A inicios de los 80, en momento que su país atravesaba un difícil período de transición política, Brian, por insistencia de uno de sus hermanos, decide buscar otros tipos de oportunidades.
Brian A. DePeña, el alcalde de Lawrence, en Massachusetts, que hoy enfrenta señalamientos por presunto fraude en Estados Unidos nunca imaginó, al inicio de los años 80, cuando en Santo Domingo era encargado del departamento de Costos del Hotel Caribeño, que ocuparía la posición de una de las metrópolis estadounidenses más importantes.
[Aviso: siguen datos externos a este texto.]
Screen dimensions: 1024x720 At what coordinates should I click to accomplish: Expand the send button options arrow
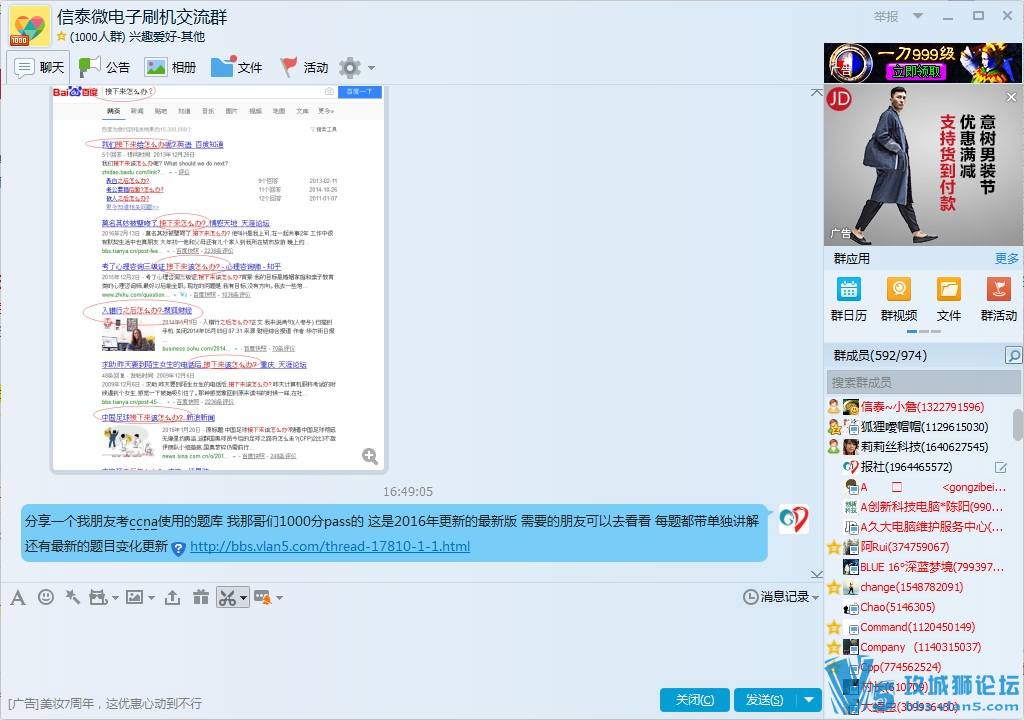809,700
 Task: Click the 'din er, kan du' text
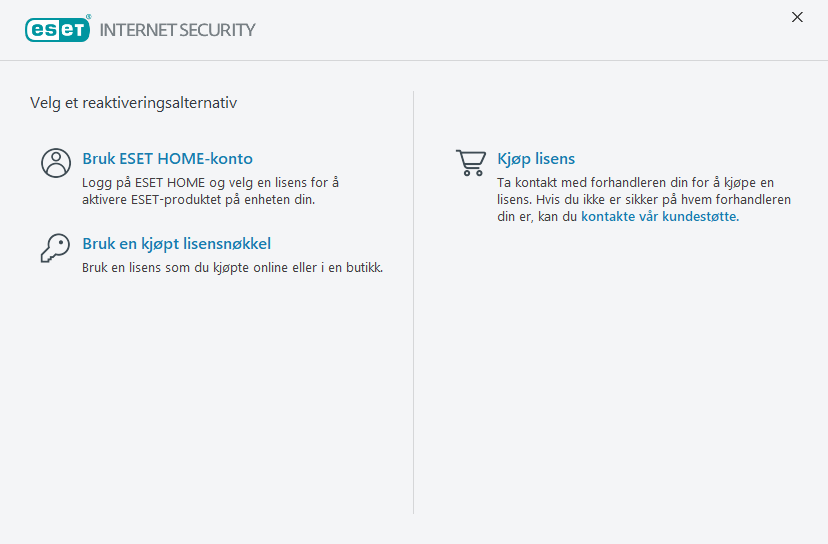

Hace varios años, con una sonrisa que le identifica hasta el alma, Brian narró al periódico HOY lo que ha sido parte de una vida que desde su niñez se desarrolló en medio de precariedades, pero con unos padres muy responsables, tal y como los describe, los señores Isidoro de Peña y Ramona Páez. Nació el 25 de septiembre de 1964. Tiene tres hermanos: Buenaventura, Henry y César.
A los 17 años emigró a Bonao, a estudiar su ciclo del bachillerato, al Colegio Adventista del Séptimo Día y luego, pasa a Santo Domingo a la casa de su tío Casimiro de Peña, el cual lo acogió como a un hijo.
Luego de trabajos informales, logró conseguir el del Hotel Caribeño, en el que manifiesta, fue una de sus primeras experiencias en el plano laboral, para de ahí iniciar su formación de lo que al día de hoy lo ha consagrado como un próspero empresario.